在“5.1. Symmetry Analysis and Canonical Patterns”部分,作者分析了问题中的两类核心对称性:作业对称性和工位对称性。由于所有作业具有相同工序集、优先关系与处理要求,交换任意两个作业不会改变目标值;由于所有工位同构,仅工作负载排列不同的方案在本质上等价。基于此,研究人员定义了规范模式,即满足总作业数守恒、每个工位非空、并按非增序排列的作业数向量。该定义从根本上消除了工位置换冗余。
在“5.2. Search Space Reduction”部分,作者证明了原始分配空间规模为 k
n,而规范模式集合的规模仅等于整数 n 被拆分为 k 个正部分的划分数。以 6 个作业、3 个工位为例,原始空间为 3
6,而规范模式仅剩 3 种。该结果表明,问题复杂度的很大一部分源自对称冗余,而 PDA 恰恰通过模式化表示提取出真正有区别的结构决策。
在“5.3. Pattern Bound Estimation”部分,研究人员从两个视角构造模式下界。

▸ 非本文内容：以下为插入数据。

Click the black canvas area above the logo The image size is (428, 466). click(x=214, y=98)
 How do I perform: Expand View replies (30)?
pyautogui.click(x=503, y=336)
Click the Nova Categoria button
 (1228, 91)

其一是劳动力资源视角下界,通过放松空间与优先约束,仅考虑总工时与工人总能力,并将连续工时投影到离散日历上得到下界;其二是工位分配视角下界,将规范模式中承担最多作业的首工位视为系统瓶颈,假定全体工人专注于该工位上相应数量作业的单工位松弛问题,并调用精确迭代算法求得最优值。最终取两类下界最大值作为模式稳健下界。与此同时,上界由 PBCH 在给定模式映射下生成。这一部分为后续全局剪枝提供了严格依据。

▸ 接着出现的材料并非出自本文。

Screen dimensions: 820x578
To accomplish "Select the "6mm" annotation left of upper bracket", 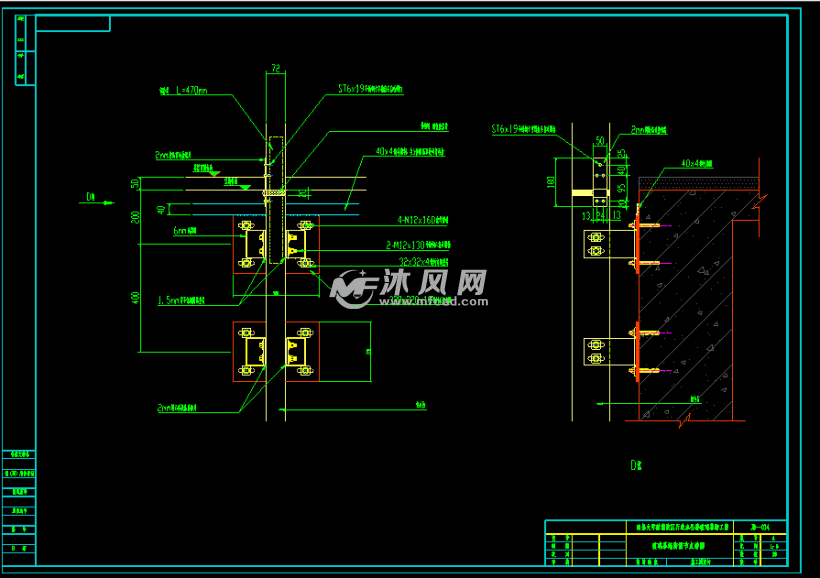I will pos(184,230).
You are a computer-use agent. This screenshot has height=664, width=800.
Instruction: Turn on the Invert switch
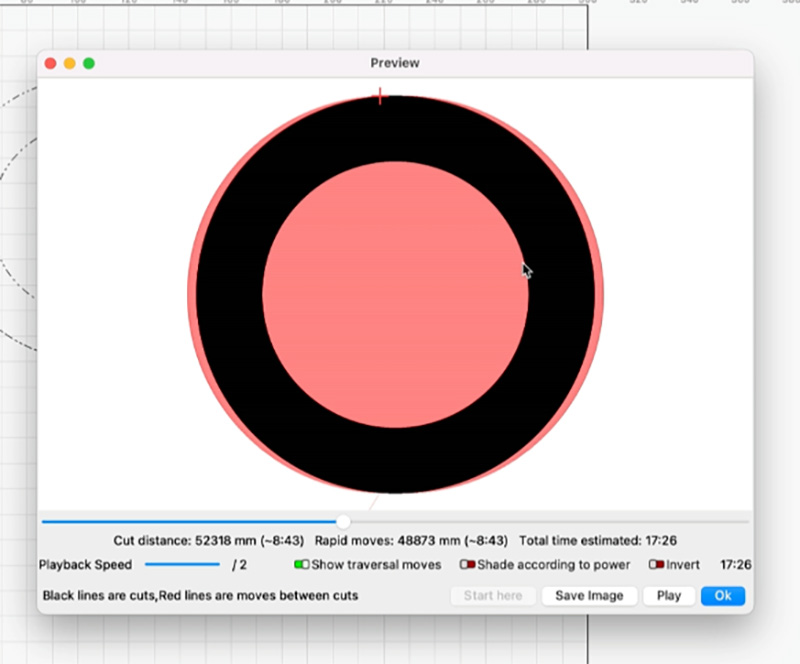656,565
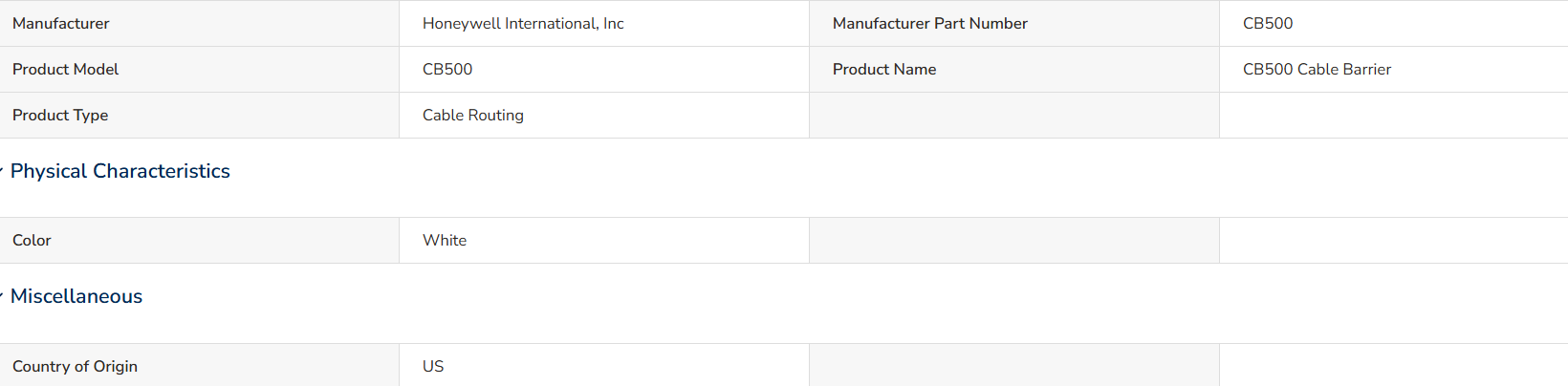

在“5.4. Global Bounds and Pruning Strategy”与“5.5. The Overall Decomposition Framework”部分,作者完整描述了 PDA。算法先生成全部规范模式,再按模式方差升序进行“平衡优先”搜索,因为负载较均衡的模式通常更可能产生更好完工期,从而更早收紧全局上界。对每个模式,若其下界不优于当前最优上界,则直接剪枝;否则先用 PBCH 获取可行解并热启动 CP,再在工位分配固定和全局界约束下精确求解子问题。命题 5 进一步证明 PDA 在有限步内收敛,且能保证全局最优与零最优性间隙。
在“6.3. Empirical Validation of the Heuristic Priority Rule”部分,实验比较了 PBCH 与效率优先变体 PBCH2。结果显示,在单工位场景下,由于不存在跨工位竞争,效率优先规则表现更好;但在多工位分布式环境中,PBCH 持续给出更紧的上界,验证了空闲工人优先规则对于缓解空间瓶颈的理论优势。

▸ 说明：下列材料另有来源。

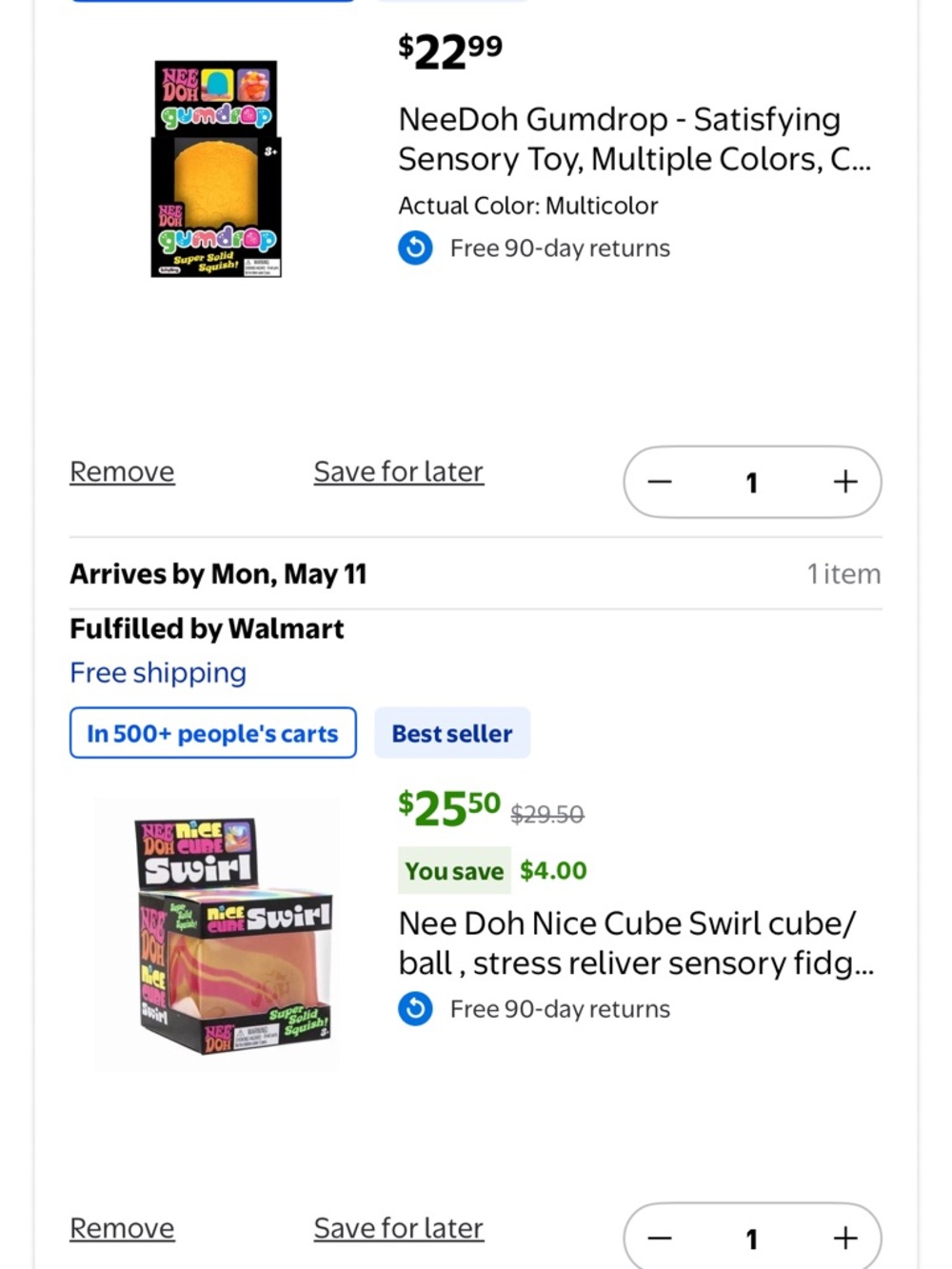View the Gumdrop product image

tap(216, 169)
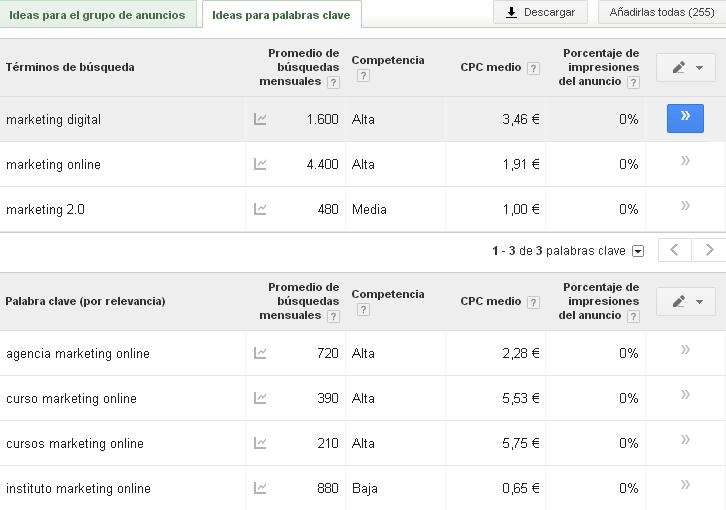
Task: Add marketing online keyword using arrow icon
Action: tap(685, 161)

在“6.4. Results for Single-Workstation Scenarios”部分,研究人员系统比较了 PBCH、MIP、MIP-W、EIA-MIP、CP、CP-W 和 EIA-CP。结果表明,PBCH 可在 0.01 s 内快速产生可行解,但质量弱于精确算法;MIP 仅在小规模问题上可接受,规模增大后迅速失效;CP 在单工位场景表现出更好的鲁棒性与可扩展性;热启动对 MIP 至关重要,而对 CP 的边际提升较小;EIA 框架能显著增强基础求解器性能,其中 EIA-CP 综合鲁棒性、运行时间与最优性表现最佳。论文还通过提前终止统计证明,命题 2 的剪枝规则能避免大量大规模子问题求解。
在“6.5. Results for Multi-Workstation Scenarios”部分,作者比较了 PBCH、MIP、MIP-W、CP、CP-W 与 PDA。结果显示,标准 MIP 在 3600 s 内对所有测试实例均无法找到可行解;标准 CP 对小规模实例尚可,但随着作业数增加,最优性证明困难且相对间隙较大;MIP-W 虽可找到可行解,但间隙通常仍很高;CP-W 相比标准 CP 改进有限。相比之下,PDA 借助模式分解和 CP-W 子问题求解,稳定获得更高质量解并显著缩小间隙。对一个包含 6 个作业、6 名工人、2 个工位的示例,PDA 仅通过首先求解最平衡模式便得到全局紧上界,随后其余模式均因理论下界高于当前上界而被直接剪枝,展示出极高的搜索效率。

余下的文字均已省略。